VI. Documentation of Sexual Assault

Documentation of sexual assault by health care personnel makes a requirement of separate documentation of the medical record by examiners and all other involved clinicians. Recommendations for documentation by health care providers are stated by the U.S. Department of Justice to include: (1) Ensuring that all appropriate documentation is completed. The forensic details of the exam are documented in the medical forensic report, according to jurisdictional policy. The only medical issues documented in this report are acute findings that potentially relate to the assault or preexisting medical factors that could influence interpretation of findings. Separate medical documentation by examiners and other involved clinicians follows a standard approach -- address acute complaints, gather pertinent historical data, describe findings, and document treatment and follow-up care; and (2) Ensuring the accuracy and objectivity of medical forensic reports by seeking education on proper report writing. (the U.S. Department of Justice, 2004) Photographic evidence of the injuries sustained by the patient may be used to supplement the medical forensic history and to document findings of a physical nature. The U.S. Department of Justice states that following recommendations in the area of photographic documentation: (1) Come to a consensus about the extent of forensic photography necessary. Some jurisdictions routinely take photographs of both detected injuries on patients and normal (apparently uninjured) anatomy, while others limit photography to detected injuries; (2) Consider who will take photographs and what equipment will be used. Photographers should be familiar with equipment operation as well as educated in forensic photography and in ways to maintain the patient's privacy and dignity while taking photographs. Consult with jurisdictional criminal justice agencies and examiners regarding the type of equipment that should be used; (3) Obtain informed consent from patients before taking photographs. Patients should understand the purpose of the photographs, what will be photographed and any related procedures, the potential uses of photographs during investigation and prosecution, and the possible need for follow-up photographs; (4) Consider the patient's comfort and need for modesty. • Identify who will be present when photographs are taken; and (5) Take initial and follow-up photographs as appropriate, according to jurisdictional policy.

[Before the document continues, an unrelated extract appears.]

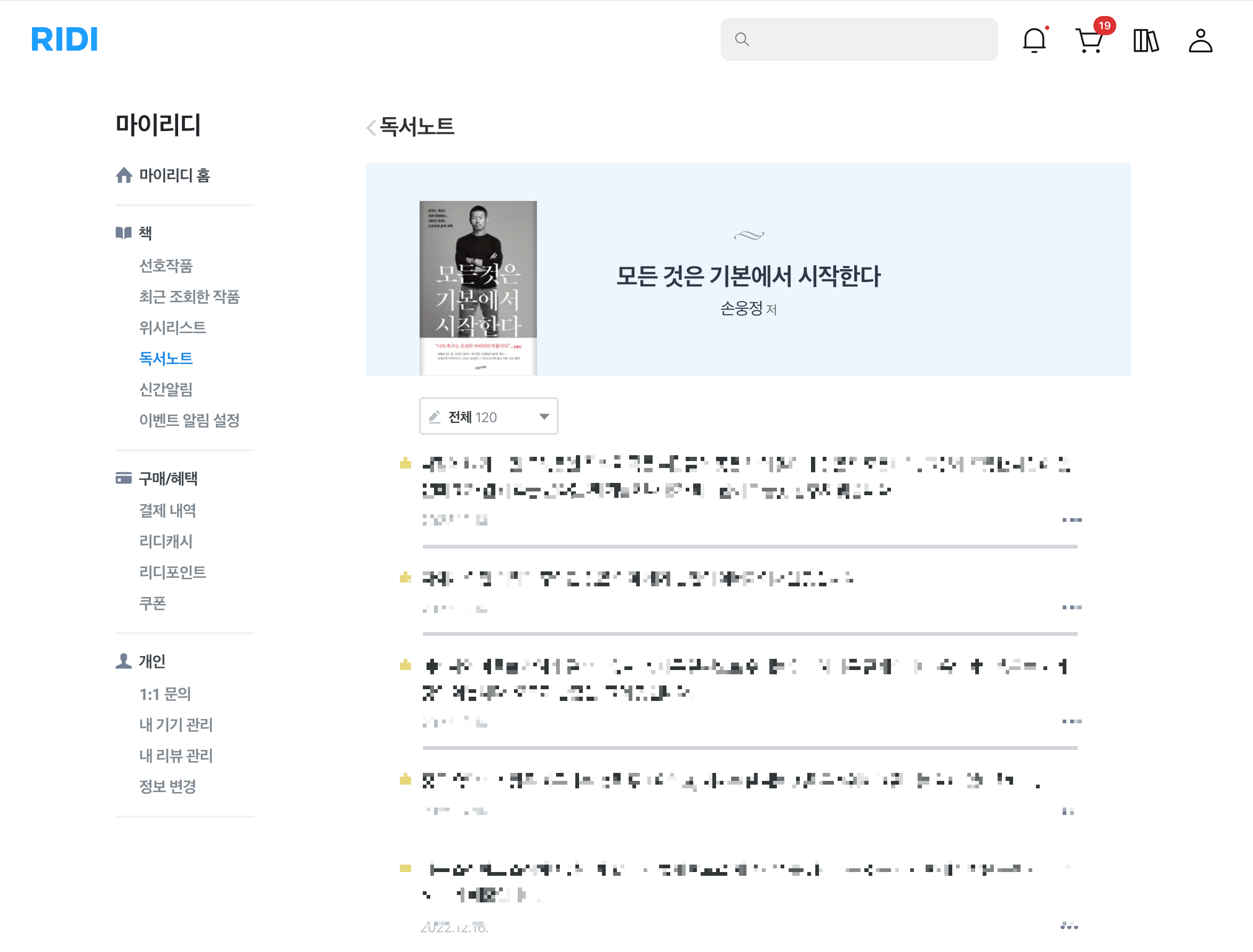Open the notifications bell
1253x952 pixels.
pos(1034,41)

VII. Evidence Collection Procedures

In relation to exam and evidence collection procedures, the U.S. Department of Justice states that jurisdictional policy is the guidelines that examiners look to in collecting evidence. Recommendations made for exam and evidence collection procedures include the following: (1) Strive to collect as much evidence from patients as possible, considering the scope of informed consent, the medical forensic history, the examination, and evidence collection kit instructions; (2) Be aware of evidence that may be pertinent to the issue of whether the patient consented to sexual contact with the suspect. Understand how biological evidence is tested; (3) Prevent exposure (of both patients and staff) to infectious materials and contamination of evidence; (4) Understand the implication of the presence or lack of semen (in cases involving male suspects); (5) Seek informed consent from patients for each portion of the exam and evidence collection; (6) Modify the exam and evidence collection to address the specific needs and concerns of patients; (7) Conduct the general physical and anogenital examination, guided by the scope of informed consent and the medical forensic history. Document findings on body diagram forms. With the patient's consent, use an alternate light source, colposcope, and anoscope, as appropriate and if available, to increase the likelihood of detecting evidence; (8) Collect evidence to submit to the crime lab for analysis, according to jurisdictional policy; (9) Collect blood and/or urine for toxicology screening, if applicable; and (10) Keep medical specimens separate from forensic specimens collected during the exam. (U.S. Department of Justice, 2004)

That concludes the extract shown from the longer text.